▶ Entries shown:
○ ○ ○ ○ ○

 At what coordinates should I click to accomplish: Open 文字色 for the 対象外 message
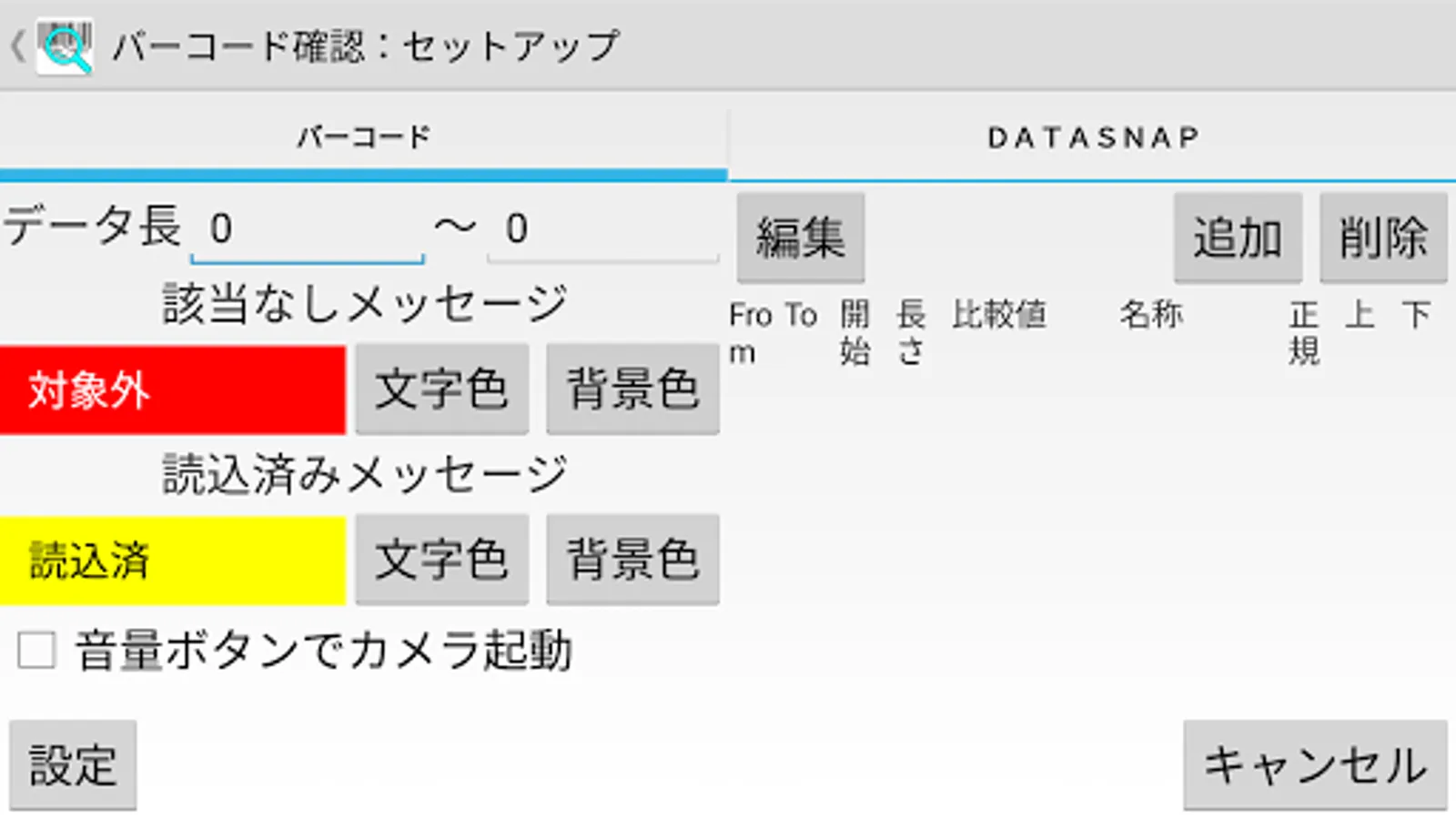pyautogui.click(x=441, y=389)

○ ○ ○ ○ ○

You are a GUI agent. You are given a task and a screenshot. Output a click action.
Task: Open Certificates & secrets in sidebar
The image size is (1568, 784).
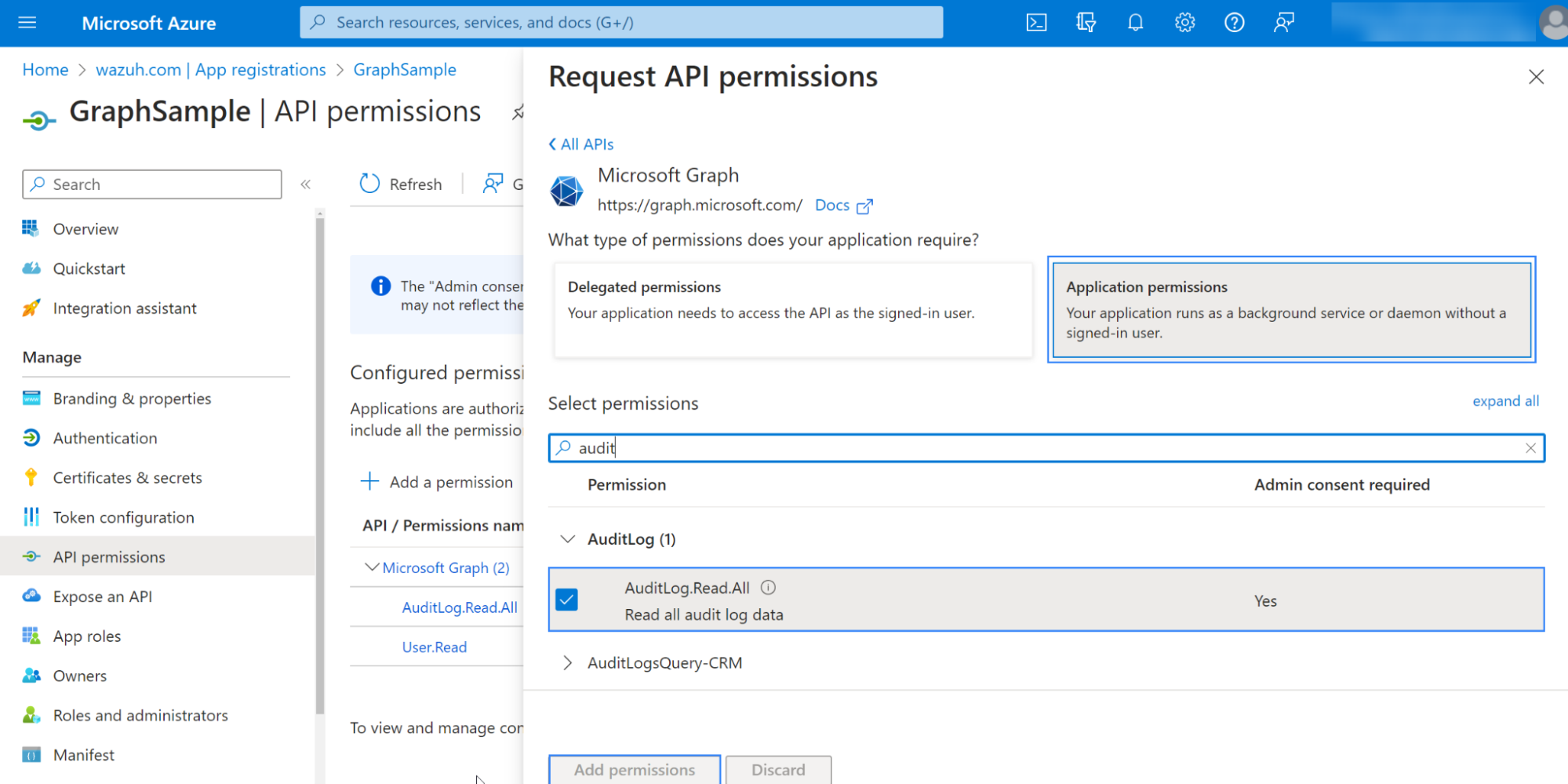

○ ○ ○ ○ ○

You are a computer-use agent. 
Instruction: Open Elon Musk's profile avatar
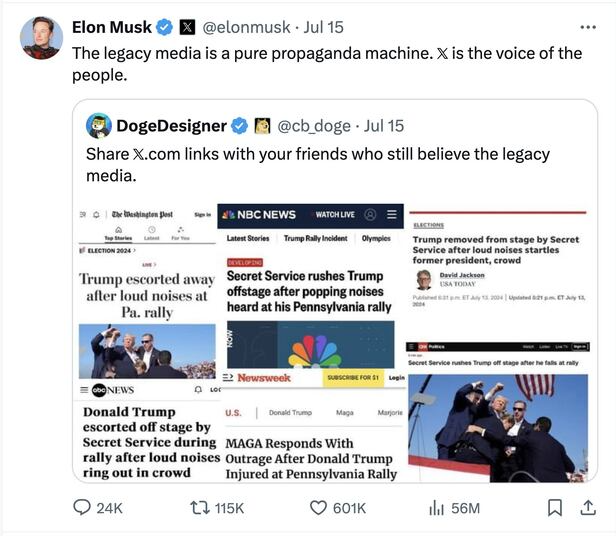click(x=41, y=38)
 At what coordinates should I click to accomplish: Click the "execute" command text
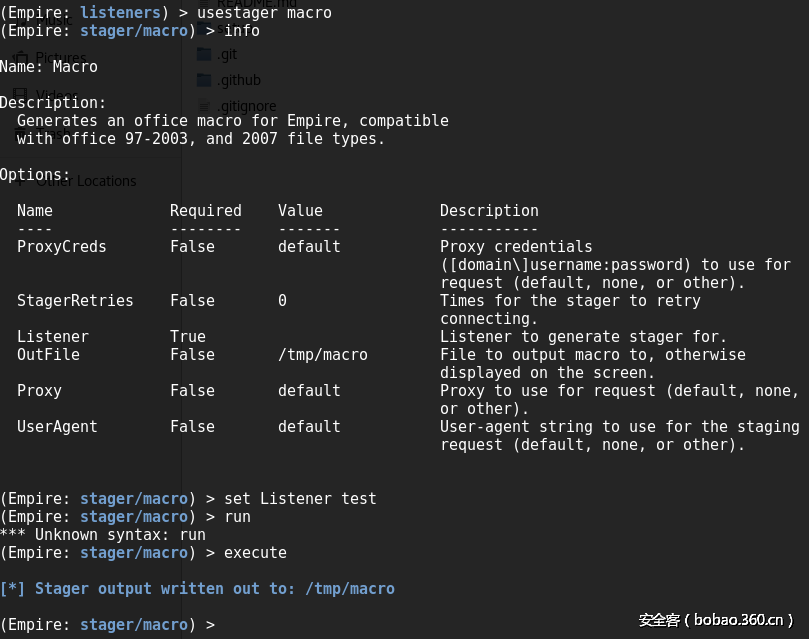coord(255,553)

○ ○ ○ ○ ○

Write out the data word for word, from the line containing "At what coordinates should I click to accomplish: Open" through the line containing "pyautogui.click(x=441, y=389)", including both of those lines. Leave the pictures out.

 At what coordinates should I click to accomplish: Open 文字色 for the 対象外 message
pyautogui.click(x=441, y=389)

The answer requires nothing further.